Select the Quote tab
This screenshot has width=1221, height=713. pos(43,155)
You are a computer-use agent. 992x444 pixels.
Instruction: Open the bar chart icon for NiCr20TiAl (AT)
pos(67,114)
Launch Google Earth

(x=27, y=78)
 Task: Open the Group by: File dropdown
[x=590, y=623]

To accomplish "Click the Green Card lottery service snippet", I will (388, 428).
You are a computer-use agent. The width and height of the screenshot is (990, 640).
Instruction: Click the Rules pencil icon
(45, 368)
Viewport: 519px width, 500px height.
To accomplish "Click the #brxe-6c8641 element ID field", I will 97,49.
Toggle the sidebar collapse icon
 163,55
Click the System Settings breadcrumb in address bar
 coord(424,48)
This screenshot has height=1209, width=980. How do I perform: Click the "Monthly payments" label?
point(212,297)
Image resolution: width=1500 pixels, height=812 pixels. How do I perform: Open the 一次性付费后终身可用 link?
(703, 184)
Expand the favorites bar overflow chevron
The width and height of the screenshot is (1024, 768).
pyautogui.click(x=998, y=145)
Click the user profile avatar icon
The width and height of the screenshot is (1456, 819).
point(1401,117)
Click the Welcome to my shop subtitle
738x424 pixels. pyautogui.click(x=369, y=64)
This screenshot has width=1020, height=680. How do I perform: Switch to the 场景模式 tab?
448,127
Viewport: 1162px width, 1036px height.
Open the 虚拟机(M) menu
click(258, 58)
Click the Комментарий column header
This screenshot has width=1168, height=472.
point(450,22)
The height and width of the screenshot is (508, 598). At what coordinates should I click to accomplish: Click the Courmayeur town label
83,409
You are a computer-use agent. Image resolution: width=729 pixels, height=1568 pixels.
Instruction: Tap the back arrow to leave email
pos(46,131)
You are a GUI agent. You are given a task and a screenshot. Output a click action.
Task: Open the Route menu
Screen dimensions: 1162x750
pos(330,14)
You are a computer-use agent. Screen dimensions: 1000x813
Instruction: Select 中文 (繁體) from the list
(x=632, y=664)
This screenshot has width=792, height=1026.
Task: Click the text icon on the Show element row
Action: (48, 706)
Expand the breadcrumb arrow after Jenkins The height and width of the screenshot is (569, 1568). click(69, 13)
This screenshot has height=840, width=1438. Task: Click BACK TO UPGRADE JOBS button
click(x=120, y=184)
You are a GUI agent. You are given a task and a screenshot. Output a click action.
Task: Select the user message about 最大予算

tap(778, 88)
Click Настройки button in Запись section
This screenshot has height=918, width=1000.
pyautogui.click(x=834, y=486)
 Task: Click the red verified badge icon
************
__BRIEF__
Copy every line of the records above word for word, in the same order.

__ANSWER FOR THIS EXERCISE__
Select the Quote tab
This screenshot has width=1221, height=713. pos(43,155)
You are a computer-use agent. 992x444 pixels.
Instruction: Open the bar chart icon for NiCr20TiAl (AT)
pos(67,114)
Launch Google Earth

(x=27, y=78)
 Task: Open the Group by: File dropdown
[x=590, y=623]

To accomplish "Click the Green Card lottery service snippet", I will (388, 428).
You are a computer-use agent. The width and height of the screenshot is (990, 640).
Instruction: Click the Rules pencil icon
(45, 368)
Viewport: 519px width, 500px height.
To accomplish "Click the #brxe-6c8641 element ID field", I will 97,49.
Toggle the sidebar collapse icon
 163,55
Click the System Settings breadcrumb in address bar
 coord(424,48)
This screenshot has height=1209, width=980. How do I perform: Click the "Monthly payments" label?
point(212,297)
Image resolution: width=1500 pixels, height=812 pixels. How do I perform: Open the 一次性付费后终身可用 link?
(703, 184)
Expand the favorites bar overflow chevron
The width and height of the screenshot is (1024, 768).
pyautogui.click(x=998, y=145)
Click the user profile avatar icon
The width and height of the screenshot is (1456, 819).
point(1401,117)
Click the Welcome to my shop subtitle
738x424 pixels. pyautogui.click(x=369, y=64)
This screenshot has width=1020, height=680. How do I perform: Switch to the 场景模式 tab?
448,127
Viewport: 1162px width, 1036px height.
Open the 虚拟机(M) menu
click(258, 58)
Click the Комментарий column header
This screenshot has width=1168, height=472.
point(450,22)
The height and width of the screenshot is (508, 598). At what coordinates should I click to accomplish: Click the Courmayeur town label
83,409
You are a computer-use agent. Image resolution: width=729 pixels, height=1568 pixels.
Instruction: Tap the back arrow to leave email
pos(46,131)
You are a GUI agent. You are given a task and a screenshot. Output a click action.
Task: Open the Route menu
Screen dimensions: 1162x750
pos(330,14)
You are a computer-use agent. Screen dimensions: 1000x813
Instruction: Select 中文 (繁體) from the list
(x=632, y=664)
This screenshot has width=792, height=1026.
Task: Click the text icon on the Show element row
Action: (48, 706)
Expand the breadcrumb arrow after Jenkins The height and width of the screenshot is (569, 1568). click(69, 13)
This screenshot has height=840, width=1438. Task: Click BACK TO UPGRADE JOBS button
click(x=120, y=184)
You are a GUI agent. You are given a task and a screenshot. Output a click action.
Task: Select the user message about 最大予算

tap(778, 88)
Click Настройки button in Запись section
This screenshot has height=918, width=1000.
pyautogui.click(x=834, y=486)
 Task: Click the red verified badge icon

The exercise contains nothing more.